CENDARI Summer School Day One: XML, TEI, T-Pen and Tradamus.

CENDARI Summer School: Day One

CENDARI Summer School: Day One

The CENDARI summer school commenced with an introduction to the CENDARI project and a general discussion of the burgeoning trend in digitisation by Jakub Benes. The morning’s discussion highlighted important concerns that would resurface throughout the week, namely who decides what gets digitised and more worryingly, how our decision to digitise certain materials subsequently creates “blind spots” or casts shadows over non-digitised items, causing them to fall further from notice.

The first workshop of the day was lead by Roman Bleier from TCD, who demonstrated how using XML (Extensible Markup Language) and adhering to the TEI (Text Encoding Initiative) could make medieval material relevant for today’s digital audience by transcribing medieval documents into a language that is machine-readable.

Roman Bleier discussing XML and TEI

Roman Bleier discussing XML and TEI

In his workshop Roman explained that this is currently being achieved through XML, which is a Descriptive Markup Language that adds semantic value to the data by allowing the user to describe the content.

XML adds semantic value to the content

XML adds semantic value to the content

The advantage of using XML documents over creating a basic text file is audience. Creating XML documents for medieval materials extends their reach considerably as the content preserved in these items can be understood and searched by computers. Incorporating this digital language into our research not only reinvigorates our methodologies but increases accessibility to the resources themselves.

The advantages of embracing digital technology resumed with Kathleen Walker-Meikle from CERL (the Consortium of European Research Libraries). Kathleen’s workshop introduced two free online transcribing softwares, T-Pen (Transcription for Palaeographical and Editorial Notation) and Tradamus (the software which supports T-Pen). The T-Pen software allows researchers to upload images from the manuscripts that they are studying and to add a transcription to each line of the manuscript. The website provides a video tutorial on how to use T-Pen, which can be viewed by clicking on the following link: An Introduction to T-Pen.

I found T-Pen incredibly useful, the software allowed me to rearrange the columns on the folio I was transcribing as well as readjust the lines so that I could accurately transcribe each line. I was impressed with the flexibility of the software, one of the functions of T-Pen enabled researchers to add additional special characters by inputting the Unicode number. I found this aspect of the software particularly appealing as an Anglo-Saxonist, since I will need to be able to transcribe Latin, Old English and runic characters for my own research.

Kathleen Walker-Meikle guides the CENDARI summer school participants through T-Pen.

Kathleen Walker-Meikle guides the CENDARI summer school participants through T-Pen.

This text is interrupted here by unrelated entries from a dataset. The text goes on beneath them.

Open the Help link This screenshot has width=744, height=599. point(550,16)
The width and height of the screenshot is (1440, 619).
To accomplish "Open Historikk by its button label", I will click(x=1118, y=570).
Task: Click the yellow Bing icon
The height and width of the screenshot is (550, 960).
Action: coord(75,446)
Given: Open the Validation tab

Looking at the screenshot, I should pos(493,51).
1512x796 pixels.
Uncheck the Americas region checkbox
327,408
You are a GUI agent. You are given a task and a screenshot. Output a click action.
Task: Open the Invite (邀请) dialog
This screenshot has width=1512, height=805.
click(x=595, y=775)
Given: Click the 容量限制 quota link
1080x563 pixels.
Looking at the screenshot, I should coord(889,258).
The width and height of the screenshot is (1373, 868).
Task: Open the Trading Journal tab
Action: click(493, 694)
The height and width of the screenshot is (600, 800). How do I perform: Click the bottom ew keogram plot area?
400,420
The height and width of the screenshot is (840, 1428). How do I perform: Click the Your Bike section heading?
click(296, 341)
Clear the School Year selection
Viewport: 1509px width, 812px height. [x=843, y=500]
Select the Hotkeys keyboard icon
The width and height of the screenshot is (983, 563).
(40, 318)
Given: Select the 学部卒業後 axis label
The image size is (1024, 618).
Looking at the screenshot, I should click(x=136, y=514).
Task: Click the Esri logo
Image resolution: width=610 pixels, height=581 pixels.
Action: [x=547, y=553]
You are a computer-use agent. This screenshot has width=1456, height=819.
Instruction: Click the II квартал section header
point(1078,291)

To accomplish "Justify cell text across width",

It was an auspicious start for me at the CENDARI summer school, the first day alone introduced me to two tools that would benefit my research enormously. Conforming to the TEI standard for XML would make my research machine-readable and accessible to a wider audience, while using T-Pen would facilitate my research by allowing me to transcribe online and to export my transcriptions in PDF or XML format. The remainder of the summer school promised to be just as beneficial.

Digital Skills for Research Postgraduates

The “Digital Skills for Research Postgraduates in the Humanities and Social Sciences” Digital Arts and Humanities module consisted of a one-day intensive workshop that highlighted the advantages to be gained through the application of digital skills to humanities research. The workshop was predominantly theoretically based and commenced with a presentation from module coordinator Paul O’ Shea, which introduced the following four concerns facing students of the burgeoning discipline of Digital Humanities:

  1. How does the ‘digital’ reshape traditional research skills in the Humanities?
  2. How will the digital age shape the contours of cultural and historical memory?
  3. Will digital storytelling coincide or diverge with oral and print-based storytelling?
  4. In the networked world we live in, what is the place of humanitas?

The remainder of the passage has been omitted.